"""

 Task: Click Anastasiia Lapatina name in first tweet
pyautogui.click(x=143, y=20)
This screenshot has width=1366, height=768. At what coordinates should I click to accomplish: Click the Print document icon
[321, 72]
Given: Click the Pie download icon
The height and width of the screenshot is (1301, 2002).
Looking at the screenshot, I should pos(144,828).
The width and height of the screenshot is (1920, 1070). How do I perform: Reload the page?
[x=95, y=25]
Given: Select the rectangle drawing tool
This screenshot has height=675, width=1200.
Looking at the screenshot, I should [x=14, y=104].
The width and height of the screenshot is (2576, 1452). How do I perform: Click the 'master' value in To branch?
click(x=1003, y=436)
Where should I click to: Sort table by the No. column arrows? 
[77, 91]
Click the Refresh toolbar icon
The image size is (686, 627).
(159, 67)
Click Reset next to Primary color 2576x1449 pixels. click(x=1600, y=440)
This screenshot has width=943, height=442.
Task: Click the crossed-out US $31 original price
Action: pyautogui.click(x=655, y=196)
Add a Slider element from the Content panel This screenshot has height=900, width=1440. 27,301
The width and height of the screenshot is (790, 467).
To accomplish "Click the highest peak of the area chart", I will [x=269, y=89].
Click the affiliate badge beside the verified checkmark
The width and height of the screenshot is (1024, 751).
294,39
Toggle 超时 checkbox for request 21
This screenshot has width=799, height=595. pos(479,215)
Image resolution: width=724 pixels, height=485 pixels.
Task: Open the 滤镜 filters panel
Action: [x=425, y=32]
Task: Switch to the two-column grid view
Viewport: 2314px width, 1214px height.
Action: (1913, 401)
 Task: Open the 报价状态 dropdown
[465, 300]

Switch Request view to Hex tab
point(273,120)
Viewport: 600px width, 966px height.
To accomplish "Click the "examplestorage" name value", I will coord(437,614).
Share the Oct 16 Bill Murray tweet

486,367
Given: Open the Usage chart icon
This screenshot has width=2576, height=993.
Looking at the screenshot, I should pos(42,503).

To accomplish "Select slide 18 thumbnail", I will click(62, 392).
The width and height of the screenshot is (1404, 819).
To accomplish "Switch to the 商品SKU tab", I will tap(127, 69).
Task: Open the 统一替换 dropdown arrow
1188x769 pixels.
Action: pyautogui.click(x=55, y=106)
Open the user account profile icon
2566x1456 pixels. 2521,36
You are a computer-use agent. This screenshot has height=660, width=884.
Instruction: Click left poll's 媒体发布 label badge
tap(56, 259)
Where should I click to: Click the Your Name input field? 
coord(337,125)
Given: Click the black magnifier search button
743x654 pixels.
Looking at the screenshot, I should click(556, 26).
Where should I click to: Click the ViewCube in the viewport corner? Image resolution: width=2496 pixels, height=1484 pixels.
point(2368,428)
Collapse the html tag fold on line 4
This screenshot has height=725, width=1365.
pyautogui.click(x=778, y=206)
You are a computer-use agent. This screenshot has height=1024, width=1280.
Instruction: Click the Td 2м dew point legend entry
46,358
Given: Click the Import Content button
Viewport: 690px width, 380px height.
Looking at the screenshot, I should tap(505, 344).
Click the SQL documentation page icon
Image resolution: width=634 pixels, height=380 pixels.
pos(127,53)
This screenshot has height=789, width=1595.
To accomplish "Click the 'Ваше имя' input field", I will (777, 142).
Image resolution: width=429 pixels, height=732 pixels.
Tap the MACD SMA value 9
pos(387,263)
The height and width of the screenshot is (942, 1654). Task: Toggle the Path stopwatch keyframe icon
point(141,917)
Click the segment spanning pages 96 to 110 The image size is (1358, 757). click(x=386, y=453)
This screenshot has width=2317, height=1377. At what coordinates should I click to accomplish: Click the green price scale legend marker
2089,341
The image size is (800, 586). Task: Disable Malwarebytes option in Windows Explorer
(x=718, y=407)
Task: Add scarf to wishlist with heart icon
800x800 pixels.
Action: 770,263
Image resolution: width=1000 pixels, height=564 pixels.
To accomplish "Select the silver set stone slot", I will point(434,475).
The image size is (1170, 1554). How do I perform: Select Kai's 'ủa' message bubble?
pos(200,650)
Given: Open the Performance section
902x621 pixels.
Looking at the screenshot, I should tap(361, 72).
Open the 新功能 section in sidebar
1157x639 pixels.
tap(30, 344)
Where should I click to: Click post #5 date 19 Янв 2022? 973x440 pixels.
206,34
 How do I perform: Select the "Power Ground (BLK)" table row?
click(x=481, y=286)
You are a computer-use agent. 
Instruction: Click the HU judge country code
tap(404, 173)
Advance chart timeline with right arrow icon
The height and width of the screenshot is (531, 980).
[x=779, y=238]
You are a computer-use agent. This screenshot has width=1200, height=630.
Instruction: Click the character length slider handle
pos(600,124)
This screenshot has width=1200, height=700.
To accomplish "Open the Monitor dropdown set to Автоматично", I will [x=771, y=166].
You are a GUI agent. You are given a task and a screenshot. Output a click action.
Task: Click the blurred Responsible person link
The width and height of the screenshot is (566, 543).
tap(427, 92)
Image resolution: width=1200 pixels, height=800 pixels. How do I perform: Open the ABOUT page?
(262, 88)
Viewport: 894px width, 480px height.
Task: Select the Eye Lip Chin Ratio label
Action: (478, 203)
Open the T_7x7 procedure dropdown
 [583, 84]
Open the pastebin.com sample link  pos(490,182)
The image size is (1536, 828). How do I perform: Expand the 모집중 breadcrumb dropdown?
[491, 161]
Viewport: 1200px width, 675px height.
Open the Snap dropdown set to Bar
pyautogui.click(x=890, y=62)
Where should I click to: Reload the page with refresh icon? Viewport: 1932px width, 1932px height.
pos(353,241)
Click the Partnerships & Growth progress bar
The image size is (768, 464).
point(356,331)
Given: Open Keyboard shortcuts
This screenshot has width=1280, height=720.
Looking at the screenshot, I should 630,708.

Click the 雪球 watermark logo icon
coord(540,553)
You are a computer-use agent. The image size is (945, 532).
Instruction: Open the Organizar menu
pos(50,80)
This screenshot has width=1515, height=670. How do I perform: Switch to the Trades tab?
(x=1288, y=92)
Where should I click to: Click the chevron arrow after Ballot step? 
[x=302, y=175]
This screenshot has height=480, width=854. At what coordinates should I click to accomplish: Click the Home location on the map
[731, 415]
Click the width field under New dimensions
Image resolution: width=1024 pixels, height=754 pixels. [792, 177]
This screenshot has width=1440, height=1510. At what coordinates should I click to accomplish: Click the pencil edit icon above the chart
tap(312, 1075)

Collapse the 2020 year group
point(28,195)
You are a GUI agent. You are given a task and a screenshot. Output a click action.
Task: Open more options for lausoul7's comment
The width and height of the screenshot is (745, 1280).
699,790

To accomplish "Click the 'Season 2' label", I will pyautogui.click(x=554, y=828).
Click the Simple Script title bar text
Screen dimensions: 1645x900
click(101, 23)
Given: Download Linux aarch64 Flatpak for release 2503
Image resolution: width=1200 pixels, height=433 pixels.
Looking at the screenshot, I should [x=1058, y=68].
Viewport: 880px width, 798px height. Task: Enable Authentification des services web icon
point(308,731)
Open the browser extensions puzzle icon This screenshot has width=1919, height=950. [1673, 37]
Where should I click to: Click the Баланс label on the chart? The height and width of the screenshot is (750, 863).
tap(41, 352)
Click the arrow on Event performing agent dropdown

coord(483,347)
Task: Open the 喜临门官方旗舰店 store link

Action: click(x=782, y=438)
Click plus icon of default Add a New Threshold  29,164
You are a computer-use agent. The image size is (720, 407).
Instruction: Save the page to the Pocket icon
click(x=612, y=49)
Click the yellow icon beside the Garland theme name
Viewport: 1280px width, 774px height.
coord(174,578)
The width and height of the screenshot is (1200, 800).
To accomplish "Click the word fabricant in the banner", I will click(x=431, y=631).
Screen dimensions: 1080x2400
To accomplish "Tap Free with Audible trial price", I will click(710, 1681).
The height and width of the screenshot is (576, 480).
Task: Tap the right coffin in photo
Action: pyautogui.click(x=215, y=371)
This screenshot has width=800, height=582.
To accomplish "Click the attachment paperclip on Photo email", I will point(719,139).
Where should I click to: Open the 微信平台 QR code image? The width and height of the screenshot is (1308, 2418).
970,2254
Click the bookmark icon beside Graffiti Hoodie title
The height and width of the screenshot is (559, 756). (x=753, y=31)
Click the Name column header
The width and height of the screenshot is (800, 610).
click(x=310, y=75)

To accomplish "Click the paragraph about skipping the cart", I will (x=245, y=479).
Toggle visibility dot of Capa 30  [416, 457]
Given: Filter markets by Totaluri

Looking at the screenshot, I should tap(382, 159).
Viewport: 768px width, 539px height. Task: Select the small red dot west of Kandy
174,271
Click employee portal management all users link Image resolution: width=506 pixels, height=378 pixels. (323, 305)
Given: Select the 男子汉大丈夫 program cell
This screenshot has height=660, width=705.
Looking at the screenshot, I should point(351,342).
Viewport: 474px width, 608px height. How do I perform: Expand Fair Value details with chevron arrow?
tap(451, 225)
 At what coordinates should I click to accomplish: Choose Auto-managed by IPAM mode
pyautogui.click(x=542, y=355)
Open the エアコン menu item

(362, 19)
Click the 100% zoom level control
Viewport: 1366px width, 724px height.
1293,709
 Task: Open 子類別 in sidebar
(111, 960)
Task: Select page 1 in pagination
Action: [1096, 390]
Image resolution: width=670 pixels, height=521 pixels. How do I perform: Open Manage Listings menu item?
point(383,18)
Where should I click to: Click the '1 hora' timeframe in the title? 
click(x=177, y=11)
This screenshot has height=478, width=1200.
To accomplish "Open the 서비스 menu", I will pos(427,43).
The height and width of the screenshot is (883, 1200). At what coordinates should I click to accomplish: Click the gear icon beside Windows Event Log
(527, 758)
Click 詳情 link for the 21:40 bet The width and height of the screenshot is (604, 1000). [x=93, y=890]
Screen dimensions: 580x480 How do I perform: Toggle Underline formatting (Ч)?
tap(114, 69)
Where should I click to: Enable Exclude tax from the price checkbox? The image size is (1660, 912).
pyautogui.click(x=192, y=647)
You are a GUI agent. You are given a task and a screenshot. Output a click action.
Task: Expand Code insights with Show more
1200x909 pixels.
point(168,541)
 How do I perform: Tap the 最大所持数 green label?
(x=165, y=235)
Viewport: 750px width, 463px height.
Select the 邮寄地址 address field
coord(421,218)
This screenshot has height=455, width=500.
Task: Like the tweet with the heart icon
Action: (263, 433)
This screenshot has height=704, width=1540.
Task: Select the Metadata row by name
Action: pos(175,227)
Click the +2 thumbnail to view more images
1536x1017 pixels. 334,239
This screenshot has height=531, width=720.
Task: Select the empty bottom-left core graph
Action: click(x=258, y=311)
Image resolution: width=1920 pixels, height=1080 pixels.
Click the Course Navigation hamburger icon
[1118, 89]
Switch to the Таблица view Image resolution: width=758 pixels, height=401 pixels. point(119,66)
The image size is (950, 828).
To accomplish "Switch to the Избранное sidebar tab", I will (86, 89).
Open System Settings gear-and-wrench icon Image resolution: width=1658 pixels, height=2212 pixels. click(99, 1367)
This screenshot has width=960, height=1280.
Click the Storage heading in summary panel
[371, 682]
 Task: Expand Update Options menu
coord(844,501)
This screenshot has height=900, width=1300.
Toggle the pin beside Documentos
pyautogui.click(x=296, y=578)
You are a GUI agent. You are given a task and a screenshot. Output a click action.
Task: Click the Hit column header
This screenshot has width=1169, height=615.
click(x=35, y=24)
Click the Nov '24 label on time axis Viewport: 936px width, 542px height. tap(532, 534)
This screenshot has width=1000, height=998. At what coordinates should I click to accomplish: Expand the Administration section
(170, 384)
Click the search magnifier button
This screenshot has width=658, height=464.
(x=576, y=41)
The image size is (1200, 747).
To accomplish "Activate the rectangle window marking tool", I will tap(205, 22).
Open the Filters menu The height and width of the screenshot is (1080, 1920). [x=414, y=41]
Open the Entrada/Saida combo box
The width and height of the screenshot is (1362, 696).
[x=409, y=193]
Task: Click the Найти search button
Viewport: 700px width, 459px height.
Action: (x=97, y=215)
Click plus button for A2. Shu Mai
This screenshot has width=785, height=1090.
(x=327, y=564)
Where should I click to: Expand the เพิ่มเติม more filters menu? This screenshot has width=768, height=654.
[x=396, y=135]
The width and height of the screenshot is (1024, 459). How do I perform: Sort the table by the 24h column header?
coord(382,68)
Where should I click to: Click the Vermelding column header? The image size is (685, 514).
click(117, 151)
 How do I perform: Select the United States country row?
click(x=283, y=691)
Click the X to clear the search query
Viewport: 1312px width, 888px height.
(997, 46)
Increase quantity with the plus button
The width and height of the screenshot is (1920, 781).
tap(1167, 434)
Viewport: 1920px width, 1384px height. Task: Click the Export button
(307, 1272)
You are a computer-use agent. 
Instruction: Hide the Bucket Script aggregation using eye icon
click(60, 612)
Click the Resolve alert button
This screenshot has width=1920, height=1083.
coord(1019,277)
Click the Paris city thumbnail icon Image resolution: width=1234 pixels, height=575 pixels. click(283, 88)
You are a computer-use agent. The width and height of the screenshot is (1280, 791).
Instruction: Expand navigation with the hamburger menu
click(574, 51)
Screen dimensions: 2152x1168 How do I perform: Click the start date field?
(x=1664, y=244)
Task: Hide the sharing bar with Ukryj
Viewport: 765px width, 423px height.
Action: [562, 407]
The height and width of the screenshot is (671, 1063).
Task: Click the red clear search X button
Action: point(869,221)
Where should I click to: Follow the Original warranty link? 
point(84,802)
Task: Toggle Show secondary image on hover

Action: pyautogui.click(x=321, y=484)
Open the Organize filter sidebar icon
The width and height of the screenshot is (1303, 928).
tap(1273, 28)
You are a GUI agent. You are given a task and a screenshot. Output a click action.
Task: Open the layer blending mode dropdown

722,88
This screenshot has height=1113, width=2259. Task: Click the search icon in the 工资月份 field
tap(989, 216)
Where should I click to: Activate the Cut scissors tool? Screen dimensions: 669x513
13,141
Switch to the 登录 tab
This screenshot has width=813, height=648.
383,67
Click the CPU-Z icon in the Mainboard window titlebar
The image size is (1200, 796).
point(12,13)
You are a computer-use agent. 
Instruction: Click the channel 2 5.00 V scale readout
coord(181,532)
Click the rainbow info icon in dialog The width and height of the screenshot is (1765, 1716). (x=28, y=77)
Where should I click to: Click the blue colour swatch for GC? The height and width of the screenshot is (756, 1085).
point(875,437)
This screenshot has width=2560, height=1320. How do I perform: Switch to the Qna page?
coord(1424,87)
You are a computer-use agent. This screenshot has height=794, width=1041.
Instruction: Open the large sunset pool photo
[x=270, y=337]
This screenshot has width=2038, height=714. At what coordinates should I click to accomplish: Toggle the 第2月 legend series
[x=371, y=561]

"""

EXERCISE DESCRIPTION:
Recast the lines from the one containing "The width and height of the screenshot is (1404, 819)." through the one containing "I will point(434,475).", both included, as a numbered list, leaving out any blank lines.

WRITTEN ANSWER:
1. The width and height of the screenshot is (1404, 819).
2. To accomplish "Switch to the 商品SKU tab", I will tap(127, 69).
3. Task: Open the 统一替换 dropdown arrow
4. 1188x769 pixels.
5. Action: pyautogui.click(x=55, y=106)
6. Open the user account profile icon
7. 2566x1456 pixels. 2521,36
8. You are a computer-use agent. This screenshot has height=660, width=884.
9. Instruction: Click left poll's 媒体发布 label badge
10. tap(56, 259)
11. Where should I click to: Click the Your Name input field? 
12. coord(337,125)
13. Given: Click the black magnifier search button
14. 743x654 pixels.
15. Looking at the screenshot, I should click(556, 26).
16. Where should I click to: Click the ViewCube in the viewport corner? Image resolution: width=2496 pixels, height=1484 pixels.
17. point(2368,428)
18. Collapse the html tag fold on line 4
19. This screenshot has height=725, width=1365.
20. pyautogui.click(x=778, y=206)
21. You are a computer-use agent. This screenshot has height=1024, width=1280.
22. Instruction: Click the Td 2м dew point legend entry
23. 46,358
24. Given: Click the Import Content button
25. Viewport: 690px width, 380px height.
26. Looking at the screenshot, I should tap(505, 344).
27. Click the SQL documentation page icon
28. Image resolution: width=634 pixels, height=380 pixels.
29. pos(127,53)
30. This screenshot has height=789, width=1595.
31. To accomplish "Click the 'Ваше имя' input field", I will (777, 142).
32. Image resolution: width=429 pixels, height=732 pixels.
33. Tap the MACD SMA value 9
34. pos(387,263)
35. The height and width of the screenshot is (942, 1654). Task: Toggle the Path stopwatch keyframe icon
36. point(141,917)
37. Click the segment spanning pages 96 to 110 The image size is (1358, 757). click(x=386, y=453)
38. This screenshot has width=2317, height=1377. At what coordinates should I click to accomplish: Click the green price scale legend marker
39. 2089,341
40. The image size is (800, 586). Task: Disable Malwarebytes option in Windows Explorer
41. (x=718, y=407)
42. Task: Add scarf to wishlist with heart icon
43. 800x800 pixels.
44. Action: 770,263
45. Image resolution: width=1000 pixels, height=564 pixels.
46. To accomplish "Select the silver set stone slot", I will point(434,475).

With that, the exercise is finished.